Work instruction: When copying the records below, omit any image and print everything else exactly.

Source records:

○ ○ ○ ○ ○

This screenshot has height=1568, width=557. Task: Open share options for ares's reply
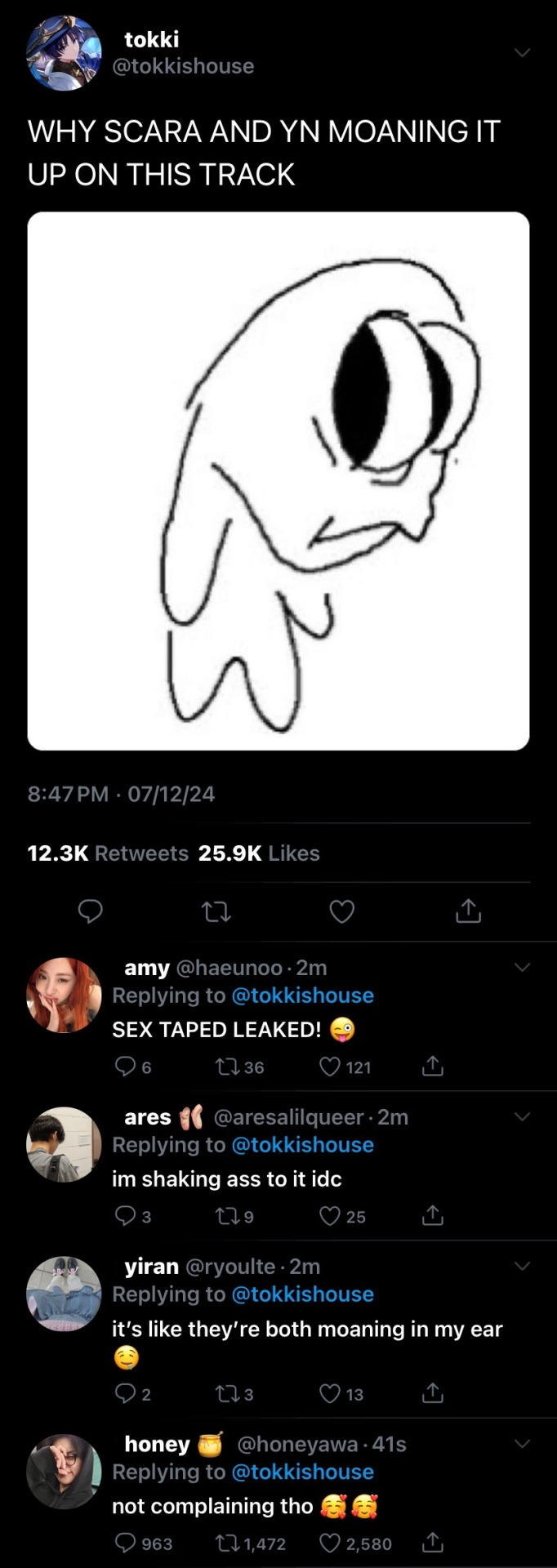(432, 1216)
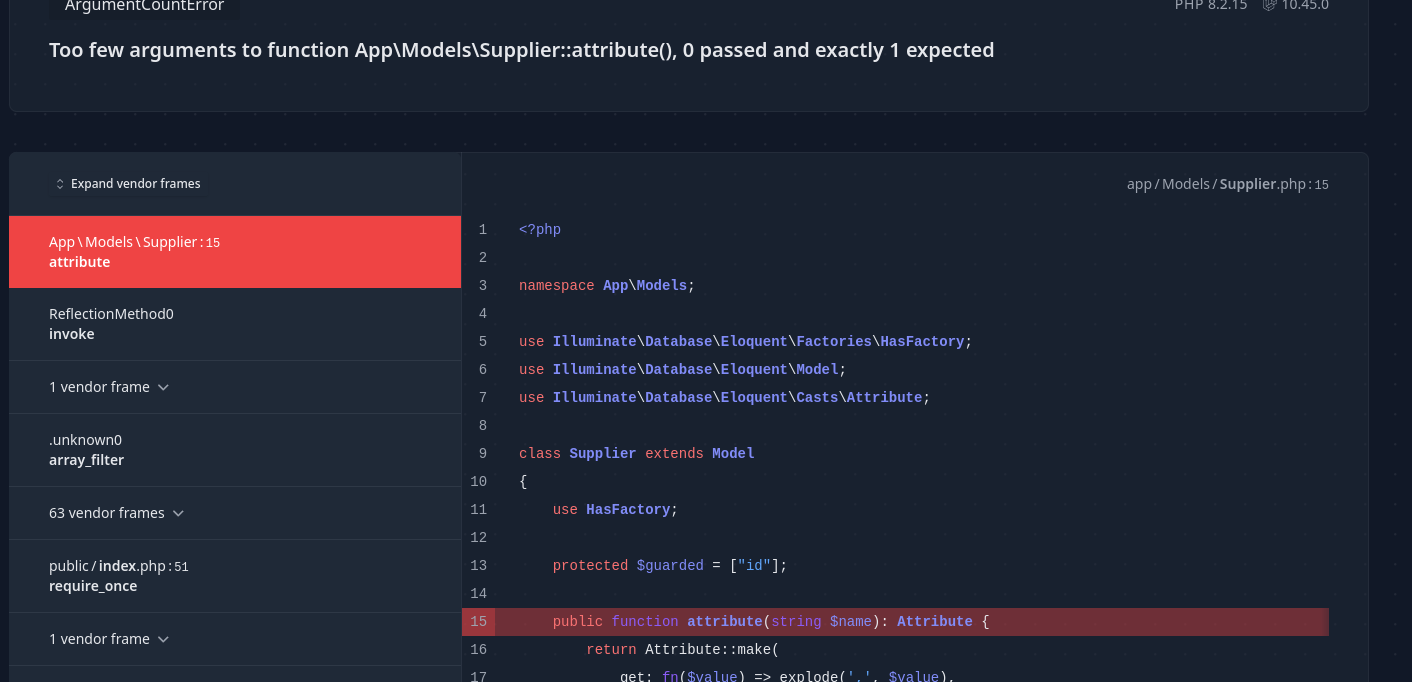Click the up-down arrows icon before Expand vendor frames
1412x682 pixels.
pyautogui.click(x=60, y=184)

○ ○ ○ ○ ○

Task solution:
This screenshot has height=1568, width=557. Task: Open share options for ares's reply
(432, 1216)
Click the up-down arrows icon before Expand vendor frames
1412x682 pixels.
pyautogui.click(x=60, y=184)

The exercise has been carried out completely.